The Imperial Yeomanry Long Service Medal was a long service medal awarded by the United Kingdom. It is no longer awarded.

==Eligibility==
Authorised by King Edward VII under Army Order No. 211 of 1904, the medal was awarded to troopers and non-commissioned officers in the Imperial Yeomanry for 10 years service and attending 10 annual camps. Any previous full time service in the Regular Army did not count towards this medal, although service in other volunteer and auxiliary forces could be counted, provided that five years immediately preceding the award were served in the Yeomanry.

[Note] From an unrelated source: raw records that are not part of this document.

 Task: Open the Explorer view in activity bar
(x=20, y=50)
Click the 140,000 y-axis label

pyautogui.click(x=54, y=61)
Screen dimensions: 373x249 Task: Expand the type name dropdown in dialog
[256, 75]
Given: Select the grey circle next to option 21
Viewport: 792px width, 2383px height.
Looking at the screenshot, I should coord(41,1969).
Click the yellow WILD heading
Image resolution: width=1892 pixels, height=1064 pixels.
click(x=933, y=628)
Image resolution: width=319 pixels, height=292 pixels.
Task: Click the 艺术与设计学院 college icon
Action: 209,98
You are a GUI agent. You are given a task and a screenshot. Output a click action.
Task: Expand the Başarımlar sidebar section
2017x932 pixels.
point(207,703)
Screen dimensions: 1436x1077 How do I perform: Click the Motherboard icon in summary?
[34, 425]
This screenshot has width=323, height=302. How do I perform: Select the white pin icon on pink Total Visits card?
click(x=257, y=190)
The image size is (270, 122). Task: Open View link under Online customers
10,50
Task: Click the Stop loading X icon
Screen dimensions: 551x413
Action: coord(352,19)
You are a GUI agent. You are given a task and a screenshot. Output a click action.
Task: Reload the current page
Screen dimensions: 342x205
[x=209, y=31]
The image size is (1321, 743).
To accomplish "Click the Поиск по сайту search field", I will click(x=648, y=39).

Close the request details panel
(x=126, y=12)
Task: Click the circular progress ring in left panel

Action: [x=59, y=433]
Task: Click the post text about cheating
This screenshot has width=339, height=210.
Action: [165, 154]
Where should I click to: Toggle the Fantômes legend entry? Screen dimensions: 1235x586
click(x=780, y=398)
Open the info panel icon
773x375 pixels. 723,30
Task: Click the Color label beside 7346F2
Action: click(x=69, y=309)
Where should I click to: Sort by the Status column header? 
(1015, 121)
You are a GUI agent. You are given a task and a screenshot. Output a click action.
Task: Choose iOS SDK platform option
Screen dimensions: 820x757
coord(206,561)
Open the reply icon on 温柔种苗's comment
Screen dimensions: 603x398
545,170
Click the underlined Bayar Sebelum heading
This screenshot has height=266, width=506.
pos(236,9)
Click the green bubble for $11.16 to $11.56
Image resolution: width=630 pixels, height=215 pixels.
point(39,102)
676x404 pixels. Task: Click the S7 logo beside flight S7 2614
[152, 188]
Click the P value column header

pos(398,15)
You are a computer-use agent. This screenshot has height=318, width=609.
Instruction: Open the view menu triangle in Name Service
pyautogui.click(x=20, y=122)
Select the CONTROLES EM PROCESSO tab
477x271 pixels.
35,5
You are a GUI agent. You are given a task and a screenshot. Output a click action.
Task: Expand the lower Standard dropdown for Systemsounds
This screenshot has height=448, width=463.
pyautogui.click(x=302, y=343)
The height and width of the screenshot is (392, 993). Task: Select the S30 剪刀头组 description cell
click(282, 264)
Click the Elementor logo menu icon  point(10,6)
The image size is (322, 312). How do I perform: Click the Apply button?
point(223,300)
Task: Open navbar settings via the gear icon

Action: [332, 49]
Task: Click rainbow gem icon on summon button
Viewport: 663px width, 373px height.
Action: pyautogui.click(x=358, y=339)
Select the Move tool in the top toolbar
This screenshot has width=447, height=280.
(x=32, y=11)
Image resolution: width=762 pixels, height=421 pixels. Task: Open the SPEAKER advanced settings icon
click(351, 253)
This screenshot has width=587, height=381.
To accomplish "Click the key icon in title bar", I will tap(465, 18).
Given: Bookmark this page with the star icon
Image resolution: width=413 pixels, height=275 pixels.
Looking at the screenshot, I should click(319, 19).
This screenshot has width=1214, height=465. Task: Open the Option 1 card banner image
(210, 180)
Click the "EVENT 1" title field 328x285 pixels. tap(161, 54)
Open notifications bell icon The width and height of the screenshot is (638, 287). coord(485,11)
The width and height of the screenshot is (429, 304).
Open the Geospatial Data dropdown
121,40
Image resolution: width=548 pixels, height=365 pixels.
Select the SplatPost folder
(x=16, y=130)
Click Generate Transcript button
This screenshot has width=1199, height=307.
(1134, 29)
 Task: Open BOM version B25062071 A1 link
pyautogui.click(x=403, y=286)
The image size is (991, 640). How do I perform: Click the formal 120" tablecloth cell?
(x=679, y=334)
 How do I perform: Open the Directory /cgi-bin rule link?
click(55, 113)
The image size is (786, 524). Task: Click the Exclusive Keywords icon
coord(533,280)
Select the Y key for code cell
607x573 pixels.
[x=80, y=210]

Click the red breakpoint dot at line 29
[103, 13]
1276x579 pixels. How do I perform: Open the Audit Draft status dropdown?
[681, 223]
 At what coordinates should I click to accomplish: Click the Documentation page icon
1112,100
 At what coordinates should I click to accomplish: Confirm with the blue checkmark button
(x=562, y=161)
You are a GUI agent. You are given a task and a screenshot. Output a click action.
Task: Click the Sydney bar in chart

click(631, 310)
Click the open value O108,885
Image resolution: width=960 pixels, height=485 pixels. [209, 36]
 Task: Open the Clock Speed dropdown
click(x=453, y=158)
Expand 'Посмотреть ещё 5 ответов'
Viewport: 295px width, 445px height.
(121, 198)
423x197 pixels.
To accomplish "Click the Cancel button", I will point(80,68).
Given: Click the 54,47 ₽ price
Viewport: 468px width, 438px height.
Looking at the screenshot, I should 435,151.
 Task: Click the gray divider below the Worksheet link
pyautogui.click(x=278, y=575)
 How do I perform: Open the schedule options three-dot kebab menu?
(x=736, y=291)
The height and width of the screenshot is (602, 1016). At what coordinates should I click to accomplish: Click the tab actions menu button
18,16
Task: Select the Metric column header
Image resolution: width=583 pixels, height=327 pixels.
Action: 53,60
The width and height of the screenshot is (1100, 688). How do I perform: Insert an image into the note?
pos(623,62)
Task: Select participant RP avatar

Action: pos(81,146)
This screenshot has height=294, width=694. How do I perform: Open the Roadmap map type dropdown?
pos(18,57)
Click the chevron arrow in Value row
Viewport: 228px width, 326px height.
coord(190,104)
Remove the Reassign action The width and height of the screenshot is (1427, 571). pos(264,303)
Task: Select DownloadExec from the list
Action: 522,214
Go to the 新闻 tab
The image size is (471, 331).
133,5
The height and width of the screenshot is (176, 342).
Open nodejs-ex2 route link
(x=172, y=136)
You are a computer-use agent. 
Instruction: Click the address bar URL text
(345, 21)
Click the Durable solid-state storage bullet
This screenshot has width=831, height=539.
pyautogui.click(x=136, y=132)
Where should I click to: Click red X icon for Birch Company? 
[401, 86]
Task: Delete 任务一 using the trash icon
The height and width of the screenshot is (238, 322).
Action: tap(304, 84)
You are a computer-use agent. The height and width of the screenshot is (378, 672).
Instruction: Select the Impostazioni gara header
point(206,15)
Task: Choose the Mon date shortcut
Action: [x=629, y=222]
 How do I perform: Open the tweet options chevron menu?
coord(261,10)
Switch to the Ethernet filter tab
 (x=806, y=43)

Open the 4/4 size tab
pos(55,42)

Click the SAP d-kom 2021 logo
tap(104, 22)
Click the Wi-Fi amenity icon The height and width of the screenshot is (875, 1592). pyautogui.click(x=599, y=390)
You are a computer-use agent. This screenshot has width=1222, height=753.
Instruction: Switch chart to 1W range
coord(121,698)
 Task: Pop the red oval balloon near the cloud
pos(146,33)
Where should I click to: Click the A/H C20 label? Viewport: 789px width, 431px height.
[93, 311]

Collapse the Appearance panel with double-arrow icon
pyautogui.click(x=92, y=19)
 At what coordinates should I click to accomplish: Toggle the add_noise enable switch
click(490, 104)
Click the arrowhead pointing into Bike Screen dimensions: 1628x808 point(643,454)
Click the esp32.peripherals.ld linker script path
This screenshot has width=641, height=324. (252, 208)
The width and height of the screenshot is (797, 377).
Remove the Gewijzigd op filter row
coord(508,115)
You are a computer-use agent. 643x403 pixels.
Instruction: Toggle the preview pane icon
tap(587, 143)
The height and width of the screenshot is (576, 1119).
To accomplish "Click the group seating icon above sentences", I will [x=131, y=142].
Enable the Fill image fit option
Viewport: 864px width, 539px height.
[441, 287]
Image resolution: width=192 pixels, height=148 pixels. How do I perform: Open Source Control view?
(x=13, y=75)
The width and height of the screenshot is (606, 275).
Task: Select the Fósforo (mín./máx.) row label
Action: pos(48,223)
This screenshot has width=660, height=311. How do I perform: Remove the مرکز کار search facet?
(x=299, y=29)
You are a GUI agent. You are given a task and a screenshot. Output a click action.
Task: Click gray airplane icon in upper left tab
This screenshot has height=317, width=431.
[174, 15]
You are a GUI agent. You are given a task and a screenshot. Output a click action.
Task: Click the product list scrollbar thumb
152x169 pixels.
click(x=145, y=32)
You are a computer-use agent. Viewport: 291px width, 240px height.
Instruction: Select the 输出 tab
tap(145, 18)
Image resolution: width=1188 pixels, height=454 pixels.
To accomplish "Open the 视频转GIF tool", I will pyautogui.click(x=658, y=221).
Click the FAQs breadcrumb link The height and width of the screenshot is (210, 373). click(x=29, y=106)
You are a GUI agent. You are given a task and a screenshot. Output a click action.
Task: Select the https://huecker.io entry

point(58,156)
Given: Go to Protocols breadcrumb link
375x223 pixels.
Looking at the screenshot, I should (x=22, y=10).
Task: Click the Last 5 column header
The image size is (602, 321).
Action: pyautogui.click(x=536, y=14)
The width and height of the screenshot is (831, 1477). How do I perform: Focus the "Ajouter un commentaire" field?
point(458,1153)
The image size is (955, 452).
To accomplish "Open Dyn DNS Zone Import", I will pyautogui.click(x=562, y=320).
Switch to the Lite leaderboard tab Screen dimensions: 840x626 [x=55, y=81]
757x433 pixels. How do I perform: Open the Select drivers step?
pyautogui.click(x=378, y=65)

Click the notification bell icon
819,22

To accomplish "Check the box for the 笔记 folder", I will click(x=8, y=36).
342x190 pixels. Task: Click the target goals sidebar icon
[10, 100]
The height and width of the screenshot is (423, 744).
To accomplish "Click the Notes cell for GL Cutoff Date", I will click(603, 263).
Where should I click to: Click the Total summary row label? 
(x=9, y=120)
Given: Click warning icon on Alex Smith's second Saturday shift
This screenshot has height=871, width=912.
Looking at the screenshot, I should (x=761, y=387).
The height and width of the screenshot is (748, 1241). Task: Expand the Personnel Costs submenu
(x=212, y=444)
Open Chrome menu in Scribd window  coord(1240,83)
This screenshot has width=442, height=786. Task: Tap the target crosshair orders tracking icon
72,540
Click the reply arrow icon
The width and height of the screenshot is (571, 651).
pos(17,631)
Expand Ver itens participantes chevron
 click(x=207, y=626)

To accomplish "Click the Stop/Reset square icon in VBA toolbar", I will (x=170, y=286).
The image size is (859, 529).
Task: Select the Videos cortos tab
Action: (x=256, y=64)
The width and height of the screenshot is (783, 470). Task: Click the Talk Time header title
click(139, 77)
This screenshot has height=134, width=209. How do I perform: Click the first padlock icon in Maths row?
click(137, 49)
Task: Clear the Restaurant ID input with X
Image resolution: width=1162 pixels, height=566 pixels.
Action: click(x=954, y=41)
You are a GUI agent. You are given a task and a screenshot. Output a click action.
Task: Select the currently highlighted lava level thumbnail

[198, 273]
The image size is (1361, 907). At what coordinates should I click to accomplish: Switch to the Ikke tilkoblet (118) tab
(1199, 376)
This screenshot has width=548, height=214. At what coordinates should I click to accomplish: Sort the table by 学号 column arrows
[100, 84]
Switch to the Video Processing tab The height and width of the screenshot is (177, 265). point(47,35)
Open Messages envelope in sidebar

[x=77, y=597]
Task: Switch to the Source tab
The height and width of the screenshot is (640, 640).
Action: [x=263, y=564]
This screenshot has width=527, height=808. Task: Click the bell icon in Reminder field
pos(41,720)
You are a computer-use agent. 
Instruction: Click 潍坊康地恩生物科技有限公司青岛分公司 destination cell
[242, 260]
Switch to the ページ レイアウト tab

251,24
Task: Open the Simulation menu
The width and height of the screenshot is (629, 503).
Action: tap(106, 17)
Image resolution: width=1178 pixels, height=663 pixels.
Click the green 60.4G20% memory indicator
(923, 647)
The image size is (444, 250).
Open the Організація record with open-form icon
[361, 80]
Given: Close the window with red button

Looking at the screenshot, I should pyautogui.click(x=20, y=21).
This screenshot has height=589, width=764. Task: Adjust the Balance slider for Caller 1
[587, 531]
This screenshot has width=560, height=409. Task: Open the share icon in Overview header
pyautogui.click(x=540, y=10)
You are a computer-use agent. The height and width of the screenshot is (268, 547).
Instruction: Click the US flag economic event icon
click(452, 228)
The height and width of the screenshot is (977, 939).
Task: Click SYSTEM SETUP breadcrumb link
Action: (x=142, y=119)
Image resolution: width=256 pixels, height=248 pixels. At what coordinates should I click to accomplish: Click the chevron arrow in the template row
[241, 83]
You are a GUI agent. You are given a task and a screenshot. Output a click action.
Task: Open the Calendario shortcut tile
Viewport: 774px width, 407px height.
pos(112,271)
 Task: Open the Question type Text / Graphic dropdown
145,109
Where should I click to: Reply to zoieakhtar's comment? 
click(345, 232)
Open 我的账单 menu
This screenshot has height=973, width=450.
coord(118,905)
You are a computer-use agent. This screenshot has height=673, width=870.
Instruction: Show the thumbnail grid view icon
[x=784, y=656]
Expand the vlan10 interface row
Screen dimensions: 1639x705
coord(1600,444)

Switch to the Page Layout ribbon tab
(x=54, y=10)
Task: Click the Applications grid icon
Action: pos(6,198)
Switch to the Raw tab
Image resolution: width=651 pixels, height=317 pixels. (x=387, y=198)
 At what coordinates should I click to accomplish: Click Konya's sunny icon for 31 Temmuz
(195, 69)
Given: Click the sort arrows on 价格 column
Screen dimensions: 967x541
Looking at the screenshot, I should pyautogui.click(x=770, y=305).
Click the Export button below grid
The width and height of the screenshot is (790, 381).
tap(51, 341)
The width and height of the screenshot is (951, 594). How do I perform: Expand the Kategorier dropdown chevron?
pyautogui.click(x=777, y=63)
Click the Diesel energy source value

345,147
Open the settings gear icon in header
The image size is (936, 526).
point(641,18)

In 1908, the Imperial Yeomanry along with the Volunteer Force were transferred to the newly created Territorial Force. The medal was then superseded by the Territorial Force Efficiency Medal.

Awards were published in Army Orders, with a total of 1,674 medals awarded, to men in over fifty different Yeomanry regiments, including 951 awards when the medal was first established.

Among the recipients was the military artist Harry Payne, who served with the Queen's Own West Kent Yeomanry.

==Appearance==
The Imperial Yeomanry Long Service and Good Conduct Medal is an oval shaped silver medal with a fixed ring suspender at the top. The obverse depicts the bust of King Edward VII in uniform facing left. Around the top edge is the legend, EDWARDVS VII REX IMPERATOR. The reverse bears the words IMPERIAL YEOMANRY FOR LONG SERVICE AND GOOD CONDUCT. The medal hangs from a 32 mm light yellow ribbon threaded through the top ring suspender.

The medal was issued with the recipient's name, rank and unit impressed on the rim.